Podríamos comenzar con las personas que quieren adelgazar. Cuando tenemos prisa no nos percatamos de la comida que estamos consumiendo, por lo que solemos tomar grandes porciones. En cambio, cuando se tiene paciencia la persona logra quedar satisfecha rápidamente.
Asimismo, se ayuda en el proceso digestivo. Si bien podemos masticar a la velocidad de la luz, nuestro proceso digestivo necesita su tiempo. Si hacemos la primera parte del proceso con rapidez no se masticarán adecuadamente los alimentos y la digestión se hará pesada.
Recordemos que quienes comen rápido tienen otro elemento en contra: la visita a sitios de comida rápida.
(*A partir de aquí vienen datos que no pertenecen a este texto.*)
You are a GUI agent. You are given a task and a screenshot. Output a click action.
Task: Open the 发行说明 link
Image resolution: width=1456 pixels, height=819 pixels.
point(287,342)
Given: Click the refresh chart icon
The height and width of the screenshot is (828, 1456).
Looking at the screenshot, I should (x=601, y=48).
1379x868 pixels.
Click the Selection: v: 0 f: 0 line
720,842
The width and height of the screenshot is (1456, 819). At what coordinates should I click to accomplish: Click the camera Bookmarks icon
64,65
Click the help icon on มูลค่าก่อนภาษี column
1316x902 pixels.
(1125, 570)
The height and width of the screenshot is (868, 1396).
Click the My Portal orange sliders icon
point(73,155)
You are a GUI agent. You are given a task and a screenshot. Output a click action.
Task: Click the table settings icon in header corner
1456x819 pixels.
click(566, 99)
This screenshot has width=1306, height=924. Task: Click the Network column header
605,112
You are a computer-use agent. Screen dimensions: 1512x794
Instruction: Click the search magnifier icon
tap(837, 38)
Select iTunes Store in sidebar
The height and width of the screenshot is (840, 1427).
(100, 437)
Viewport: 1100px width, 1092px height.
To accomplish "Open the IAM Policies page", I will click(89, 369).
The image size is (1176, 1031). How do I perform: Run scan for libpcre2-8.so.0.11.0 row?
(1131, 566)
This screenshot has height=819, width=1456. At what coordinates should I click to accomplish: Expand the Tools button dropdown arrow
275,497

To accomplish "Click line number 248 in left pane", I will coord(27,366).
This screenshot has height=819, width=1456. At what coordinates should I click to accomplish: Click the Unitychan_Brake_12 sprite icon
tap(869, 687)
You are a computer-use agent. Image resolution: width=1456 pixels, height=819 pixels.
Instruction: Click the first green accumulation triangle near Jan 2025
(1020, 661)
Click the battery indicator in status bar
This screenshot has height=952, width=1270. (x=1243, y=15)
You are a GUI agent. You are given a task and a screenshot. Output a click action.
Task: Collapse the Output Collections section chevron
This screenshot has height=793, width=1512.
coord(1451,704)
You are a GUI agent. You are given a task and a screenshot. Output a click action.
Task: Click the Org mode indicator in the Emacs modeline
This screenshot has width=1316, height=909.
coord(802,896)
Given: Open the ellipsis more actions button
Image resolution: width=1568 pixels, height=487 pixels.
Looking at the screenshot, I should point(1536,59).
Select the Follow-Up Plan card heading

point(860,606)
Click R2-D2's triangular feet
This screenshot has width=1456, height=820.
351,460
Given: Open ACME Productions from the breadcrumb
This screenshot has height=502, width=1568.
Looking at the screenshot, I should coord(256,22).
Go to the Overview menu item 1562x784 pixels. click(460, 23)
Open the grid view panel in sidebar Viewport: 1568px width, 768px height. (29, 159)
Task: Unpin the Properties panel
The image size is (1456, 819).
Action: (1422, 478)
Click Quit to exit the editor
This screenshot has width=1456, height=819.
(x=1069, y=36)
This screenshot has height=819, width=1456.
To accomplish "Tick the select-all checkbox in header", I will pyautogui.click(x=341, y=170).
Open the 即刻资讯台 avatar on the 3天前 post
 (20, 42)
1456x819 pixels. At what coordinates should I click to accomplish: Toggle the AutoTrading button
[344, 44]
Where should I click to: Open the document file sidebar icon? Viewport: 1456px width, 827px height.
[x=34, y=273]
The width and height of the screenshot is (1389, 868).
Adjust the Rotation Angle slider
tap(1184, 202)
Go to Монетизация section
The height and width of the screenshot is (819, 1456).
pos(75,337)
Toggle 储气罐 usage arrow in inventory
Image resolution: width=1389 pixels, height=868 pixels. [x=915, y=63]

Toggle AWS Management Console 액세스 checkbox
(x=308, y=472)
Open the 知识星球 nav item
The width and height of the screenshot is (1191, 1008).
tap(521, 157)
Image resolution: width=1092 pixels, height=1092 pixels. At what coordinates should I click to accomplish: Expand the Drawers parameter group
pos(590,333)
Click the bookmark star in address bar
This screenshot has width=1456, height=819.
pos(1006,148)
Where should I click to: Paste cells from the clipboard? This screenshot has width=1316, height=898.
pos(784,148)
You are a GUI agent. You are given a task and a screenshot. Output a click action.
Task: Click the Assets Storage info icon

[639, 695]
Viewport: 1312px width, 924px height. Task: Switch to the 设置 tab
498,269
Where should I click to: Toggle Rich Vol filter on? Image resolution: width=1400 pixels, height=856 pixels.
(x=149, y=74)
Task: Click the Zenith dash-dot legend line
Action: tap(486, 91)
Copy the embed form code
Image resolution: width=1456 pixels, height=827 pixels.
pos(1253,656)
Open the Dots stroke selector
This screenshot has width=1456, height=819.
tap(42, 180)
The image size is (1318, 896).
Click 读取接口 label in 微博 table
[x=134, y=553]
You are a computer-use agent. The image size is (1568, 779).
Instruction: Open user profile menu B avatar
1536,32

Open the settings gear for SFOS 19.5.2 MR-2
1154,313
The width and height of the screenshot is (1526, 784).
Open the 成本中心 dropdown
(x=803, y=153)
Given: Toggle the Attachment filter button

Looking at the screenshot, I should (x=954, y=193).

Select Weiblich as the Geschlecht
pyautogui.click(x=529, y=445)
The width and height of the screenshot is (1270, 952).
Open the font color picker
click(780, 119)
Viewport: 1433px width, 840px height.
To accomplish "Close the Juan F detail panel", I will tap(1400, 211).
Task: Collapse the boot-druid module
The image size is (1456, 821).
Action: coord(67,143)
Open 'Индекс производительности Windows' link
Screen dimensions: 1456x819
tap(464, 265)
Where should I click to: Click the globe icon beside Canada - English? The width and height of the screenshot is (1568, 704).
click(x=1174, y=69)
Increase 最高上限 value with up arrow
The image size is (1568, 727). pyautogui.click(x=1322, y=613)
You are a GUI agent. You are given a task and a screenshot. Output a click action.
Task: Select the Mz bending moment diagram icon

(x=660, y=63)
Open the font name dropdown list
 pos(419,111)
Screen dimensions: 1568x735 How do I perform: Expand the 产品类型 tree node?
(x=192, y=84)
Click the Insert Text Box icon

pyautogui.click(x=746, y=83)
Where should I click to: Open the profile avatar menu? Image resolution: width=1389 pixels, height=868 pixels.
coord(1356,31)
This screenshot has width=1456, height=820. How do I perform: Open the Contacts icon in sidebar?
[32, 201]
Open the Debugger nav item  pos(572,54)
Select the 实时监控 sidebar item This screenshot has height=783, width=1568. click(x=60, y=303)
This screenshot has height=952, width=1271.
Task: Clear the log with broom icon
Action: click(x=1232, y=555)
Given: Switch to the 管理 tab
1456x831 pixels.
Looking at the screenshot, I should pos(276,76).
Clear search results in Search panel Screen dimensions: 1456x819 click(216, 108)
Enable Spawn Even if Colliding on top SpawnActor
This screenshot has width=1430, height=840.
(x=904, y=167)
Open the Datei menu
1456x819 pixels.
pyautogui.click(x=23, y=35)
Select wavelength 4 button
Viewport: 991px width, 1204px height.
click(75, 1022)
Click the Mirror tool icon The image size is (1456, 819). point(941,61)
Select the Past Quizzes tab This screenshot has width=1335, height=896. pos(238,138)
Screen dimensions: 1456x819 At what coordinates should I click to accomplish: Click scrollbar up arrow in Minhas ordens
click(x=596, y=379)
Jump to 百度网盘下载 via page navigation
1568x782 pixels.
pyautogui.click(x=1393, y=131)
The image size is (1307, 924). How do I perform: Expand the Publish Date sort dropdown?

Por esta razón, tienen una dieta deficiente en vitaminas pero rica en grasas que son dañinas para la salud. Preparar comidas sanas en proporciones pequeñas nos permite comer en un tiempo adecuado y nos alimentan mucho más.
Y si estos no son motivos suficientes, tenemos uno mejor: se disfruta más de los platos y se comparte con otros. Normalmente, las horas de las comidas son momentos para compartir con la familia o los amigos. Si tenemos grandes cantidades de estrés diario, lo mejor es despejarnos en esos momentos.